---- ИЗВЛЕЧЁННЫЙ ТЕКСТ
А вокруг него, обливавшегося кровью, шла беспощадная борьба. Бойцы вынесли из боя тяжело раненного комиссара. Через час его не стало.
Останки героев-комиссаров покоятся у древней Кремлевской стены в Москве.
Вот такие они, комиссары. Подвиг В. Д. Кучерявого, повторившего подвиг комиссаров гражданской войны Звейника и Янышева, никогда не будет забыт.
Уважаемые товарищи Ян Семенович и Иван Петрович![3] Три месяца прошло, как я расстался с вами. Бои у нас закончились, заключен договор, мы в настоящее время находимся на новой границе. Военный конфликт с Финляндией урегулирован.
Теперь, когда все позади, можно подвести некоторые итоги, сделать выводы для нашей с вами практической работы.
Скажу без преувеличения, что бойцы и командиры Красной Армии проявили массовый героизм, упорство и смелость. Более тысячи человек из нашего соединения представлены к правительственным наградам.
Однако, откровенно заявляю вам, Ян Семенович и Иван Петрович, что вести активные военные действия в условиях глубокого снега и сильного мороза с засевшим в дотах и дзотах противником очень сложно. Оборонительные сооружения были сделаны вполне на современном уровне, хорошо вписаны в местность. Огневые точки противник умело маскировал. О характере и расположении укреплений наша воздушная разведка давала нам практически очень мало информации. Наше соединение действовало на главном направлении.
--------
Перепишите отрывок извлечённого текста между словами «Останки героев-комиссаров покоятся» и «вами практической работы.» включительно, поменяв «с Финляндией» на «с северным соседом».
---- ИСХОДНЫЕ ДАННЫЕ
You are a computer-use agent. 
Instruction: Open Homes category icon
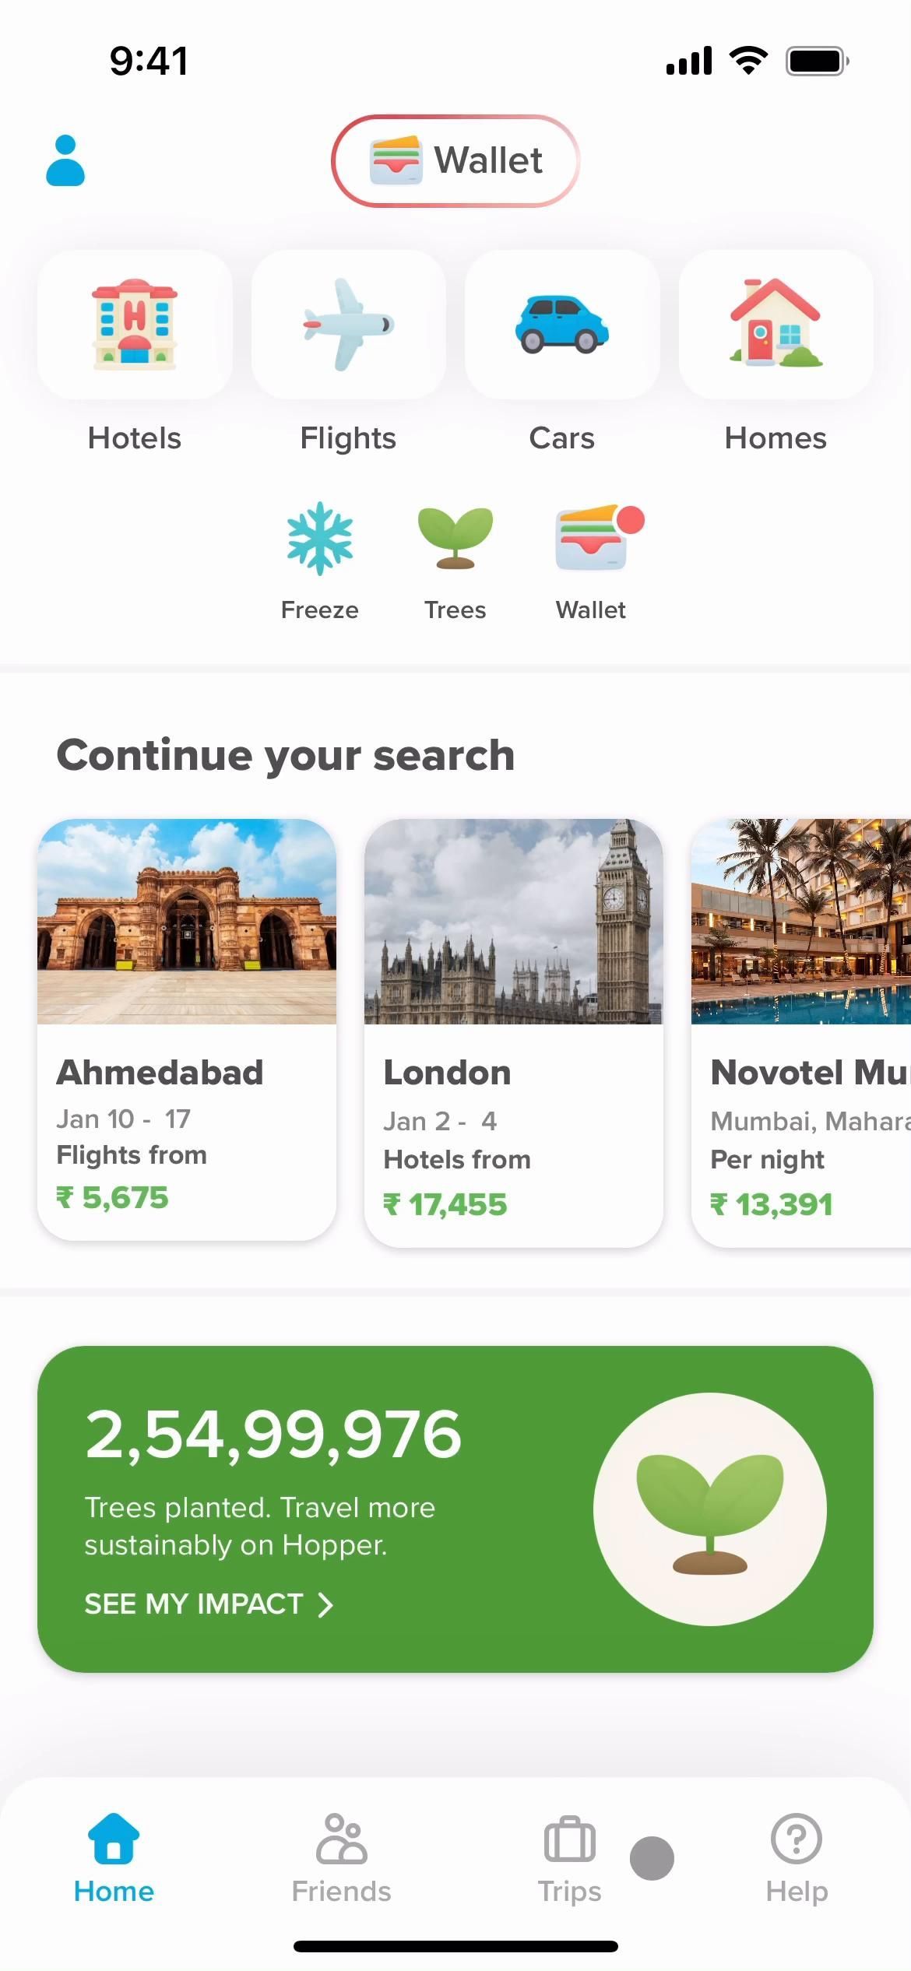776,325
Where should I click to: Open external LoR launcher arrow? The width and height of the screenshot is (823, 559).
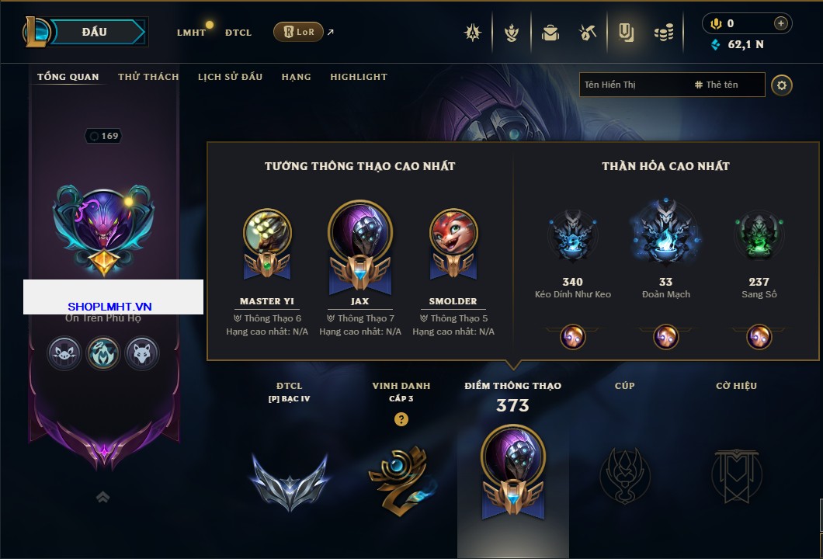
--------
> ГОТОВОЕ РЕШЕНИЕ
Останки героев-комиссаров покоятся у древней Кремлевской стены в Москве.
Вот такие они, комиссары. Подвиг В. Д. Кучерявого, повторившего подвиг комиссаров гражданской войны Звейника и Янышева, никогда не будет забыт.
Уважаемые товарищи Ян Семенович и Иван Петрович![3] Три месяца прошло, как я расстался с вами. Бои у нас закончились, заключен договор, мы в настоящее время находимся на новой границе. Военный конфликт с северным соседом урегулирован.
Теперь, когда все позади, можно подвести некоторые итоги, сделать выводы для нашей с вами практической работы.